Mandiant is a cybersecurity company that works with governments, law enforcement and organizations around the world to detect threats, conduct investigations and analyze security products from various manufacturers. He published a voluminous report with disappointing results.

what is known

• Mandiant experts discovered an entire operation focused on the Ukrainian government through trojanized Windows 10 installers. They use the Ukrainian language pack and are clearly aimed at Ukrainian users. The campaign has been running since July 2022 and is a socially engineered supply chain attack.
• The report did not specify exactly which state institutions were affected by the attacks and at what level. It is also unknown how the pirated software got into their computers.
• viruses mounted on ISO images, scouting and deploying additional abilities on victims’ computers to commit data theft. For example, STOWAWAY, BEACON, and SPAREPART backdoors have been placed on some computers, allowing hackers to maintain access to compromised machines, execute commands, transfer files and steal information including credentials and keystrokes, as well as take screenshots.
• In some cases, the attackers even tried to download the Tor Browser to the victim’s device. While the exact reason for these actions is unclear, researchers suspect that Tor may be an alternative channel for data theft.
• ISO images were distributed via torrent sites, Including Ukrainian Toloka and Russian RuTracker.
• The threat is identified as UNC4166 and is not affiliated with any known hacker group.

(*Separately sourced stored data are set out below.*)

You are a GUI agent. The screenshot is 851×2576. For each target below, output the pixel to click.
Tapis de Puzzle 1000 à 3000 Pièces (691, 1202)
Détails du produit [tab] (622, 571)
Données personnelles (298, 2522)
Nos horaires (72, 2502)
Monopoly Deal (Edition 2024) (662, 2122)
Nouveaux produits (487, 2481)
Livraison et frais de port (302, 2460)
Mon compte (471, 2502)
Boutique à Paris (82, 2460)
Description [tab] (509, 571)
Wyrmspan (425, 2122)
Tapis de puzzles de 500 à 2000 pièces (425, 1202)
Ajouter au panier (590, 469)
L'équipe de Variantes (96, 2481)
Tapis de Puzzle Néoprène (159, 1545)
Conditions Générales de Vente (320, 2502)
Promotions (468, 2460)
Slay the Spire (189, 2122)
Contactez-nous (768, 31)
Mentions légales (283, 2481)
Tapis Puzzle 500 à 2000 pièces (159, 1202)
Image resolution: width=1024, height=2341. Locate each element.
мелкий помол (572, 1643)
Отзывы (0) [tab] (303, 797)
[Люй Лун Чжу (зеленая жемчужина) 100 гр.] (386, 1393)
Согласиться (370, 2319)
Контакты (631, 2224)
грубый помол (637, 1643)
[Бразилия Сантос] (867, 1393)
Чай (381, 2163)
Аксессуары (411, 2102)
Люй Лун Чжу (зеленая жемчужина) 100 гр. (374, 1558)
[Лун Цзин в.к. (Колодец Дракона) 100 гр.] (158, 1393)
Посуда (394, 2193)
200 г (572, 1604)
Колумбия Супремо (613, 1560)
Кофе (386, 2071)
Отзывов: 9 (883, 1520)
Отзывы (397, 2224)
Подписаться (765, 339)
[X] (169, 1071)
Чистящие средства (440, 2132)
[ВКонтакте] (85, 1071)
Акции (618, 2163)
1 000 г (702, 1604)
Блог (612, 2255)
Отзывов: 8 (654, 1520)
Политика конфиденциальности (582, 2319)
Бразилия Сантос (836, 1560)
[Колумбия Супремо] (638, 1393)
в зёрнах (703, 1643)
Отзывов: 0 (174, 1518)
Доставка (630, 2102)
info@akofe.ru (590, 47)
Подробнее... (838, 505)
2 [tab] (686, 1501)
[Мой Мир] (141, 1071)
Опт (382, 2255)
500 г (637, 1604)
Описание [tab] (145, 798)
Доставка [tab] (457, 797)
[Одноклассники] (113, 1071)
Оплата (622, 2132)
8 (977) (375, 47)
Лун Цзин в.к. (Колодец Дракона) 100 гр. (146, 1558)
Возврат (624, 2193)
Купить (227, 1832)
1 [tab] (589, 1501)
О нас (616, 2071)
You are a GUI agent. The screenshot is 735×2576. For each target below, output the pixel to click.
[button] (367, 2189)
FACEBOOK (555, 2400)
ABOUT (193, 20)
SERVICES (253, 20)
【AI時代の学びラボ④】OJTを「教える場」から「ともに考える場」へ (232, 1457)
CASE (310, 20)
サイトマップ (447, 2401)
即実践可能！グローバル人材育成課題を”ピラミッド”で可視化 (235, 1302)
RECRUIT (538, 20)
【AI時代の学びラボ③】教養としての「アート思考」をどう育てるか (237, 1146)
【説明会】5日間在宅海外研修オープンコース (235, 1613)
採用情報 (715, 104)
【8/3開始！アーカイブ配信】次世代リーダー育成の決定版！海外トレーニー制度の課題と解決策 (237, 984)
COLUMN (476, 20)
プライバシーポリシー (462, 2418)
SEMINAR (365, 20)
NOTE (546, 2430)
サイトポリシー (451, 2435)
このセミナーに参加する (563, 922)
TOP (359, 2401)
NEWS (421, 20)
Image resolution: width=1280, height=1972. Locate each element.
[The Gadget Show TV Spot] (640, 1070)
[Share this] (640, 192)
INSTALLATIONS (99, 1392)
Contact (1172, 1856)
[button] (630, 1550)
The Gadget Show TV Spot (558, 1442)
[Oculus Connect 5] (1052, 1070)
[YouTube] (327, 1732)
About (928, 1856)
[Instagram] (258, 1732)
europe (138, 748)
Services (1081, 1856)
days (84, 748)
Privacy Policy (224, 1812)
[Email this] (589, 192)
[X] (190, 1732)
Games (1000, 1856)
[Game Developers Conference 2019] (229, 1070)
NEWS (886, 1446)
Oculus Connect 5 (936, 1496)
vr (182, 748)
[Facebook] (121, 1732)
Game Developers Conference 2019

Screenshot of a post on the Toloka website with a pirated Windows 10 operating system / Photo by Mandiant

Mandiant experts say that the use of Trojan ISOs in espionage operations is new. Added detection protections show: The organizers of this campaign are conscious and patient with their actions, as the task required too much time and resources to even wait for the ISO image to load on the right computer.. The files are released into the public domain, where they can be downloaded by anyone, both an ordinary user and a small private organization not interested in hackers.

Generally Discovered “several devices containing malicious programs on Ukrainian government networks” around 12 July 2022. From the data collected by Mandiant, it appears that the victims were specially selected for further missions. Stealth programs perform an initial scan on compromised devices to determine if this particular computer is of interest to hackers. If UNC4166 determines that the device likely contains valuable information, further action has been taken.